** TASK STATEMENT **
Return the entries below word for word. No picture belongs in the copy.

** RECORDS **
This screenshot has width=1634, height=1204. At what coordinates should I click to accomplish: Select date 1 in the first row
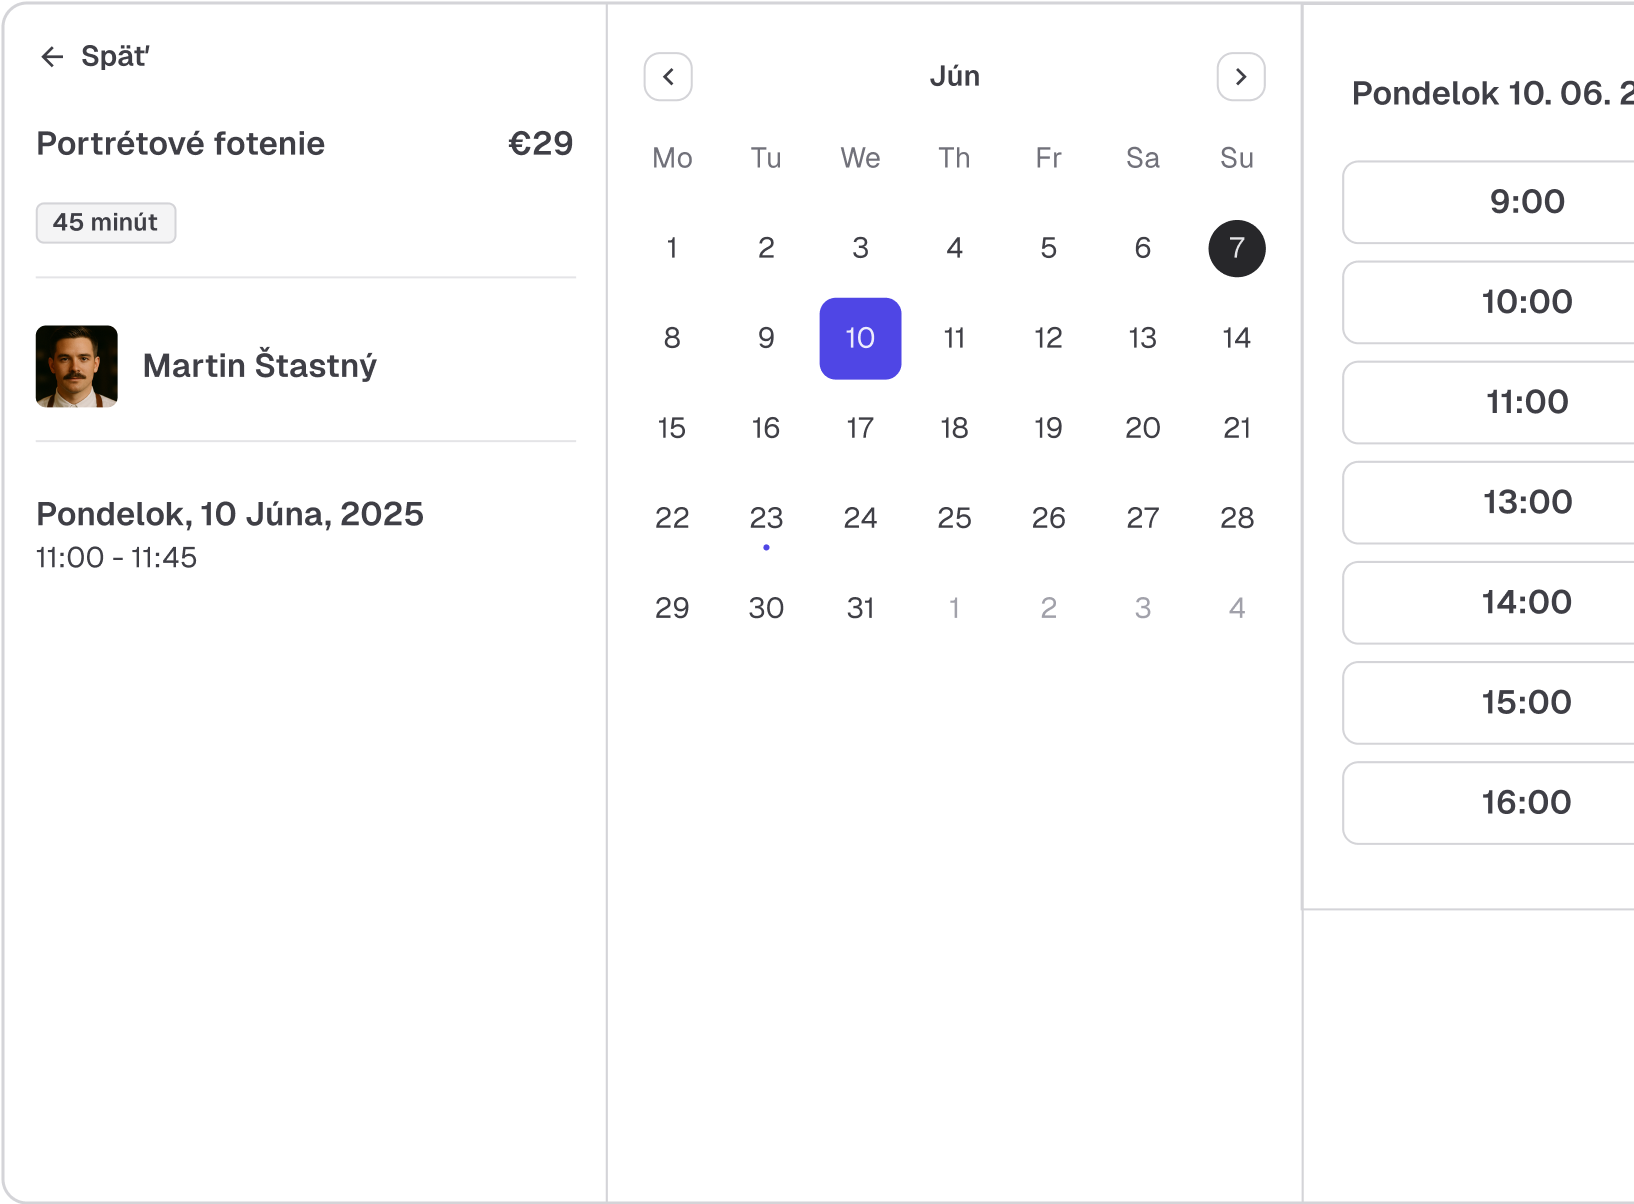(672, 248)
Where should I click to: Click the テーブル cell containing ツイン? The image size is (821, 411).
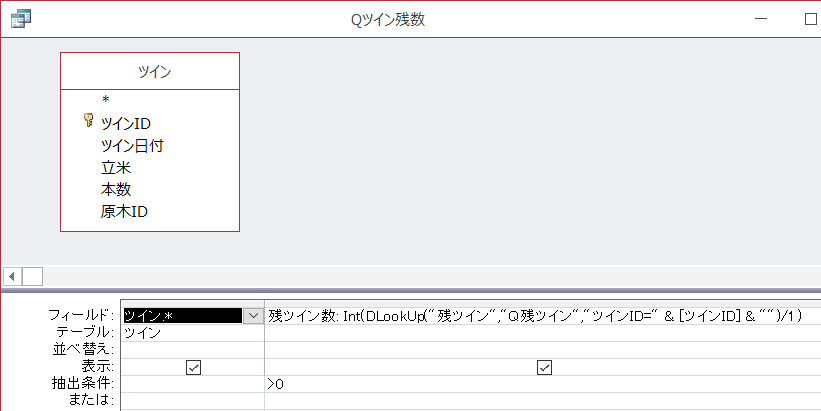click(190, 332)

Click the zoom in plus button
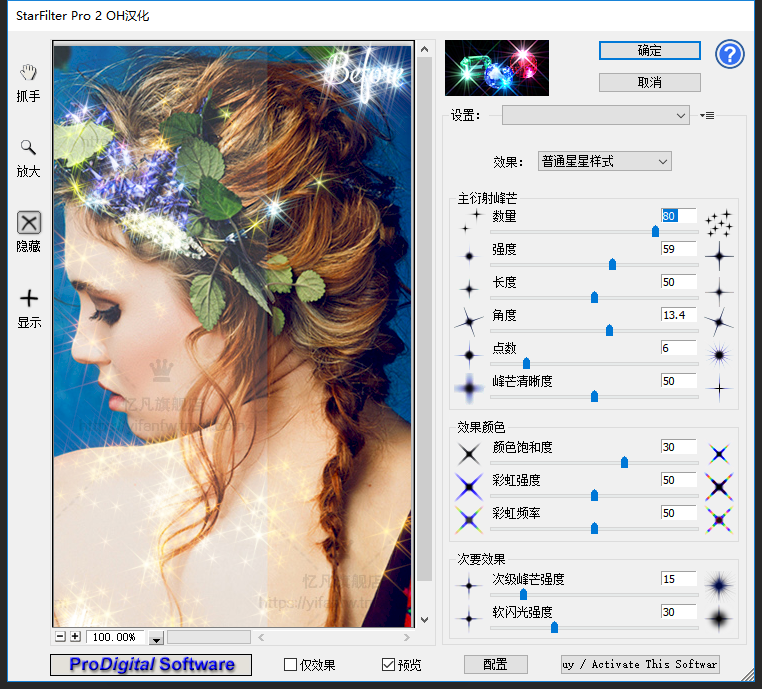75,637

** RESPONSE TO THE TASK **
This screenshot has width=1634, height=1204. At what coordinates should I click to accomplish: Select date 1 in the first row
(672, 248)
Where should I click to: Click the テーブル cell containing ツイン? The image size is (821, 411).
click(190, 332)

Click the zoom in plus button
75,637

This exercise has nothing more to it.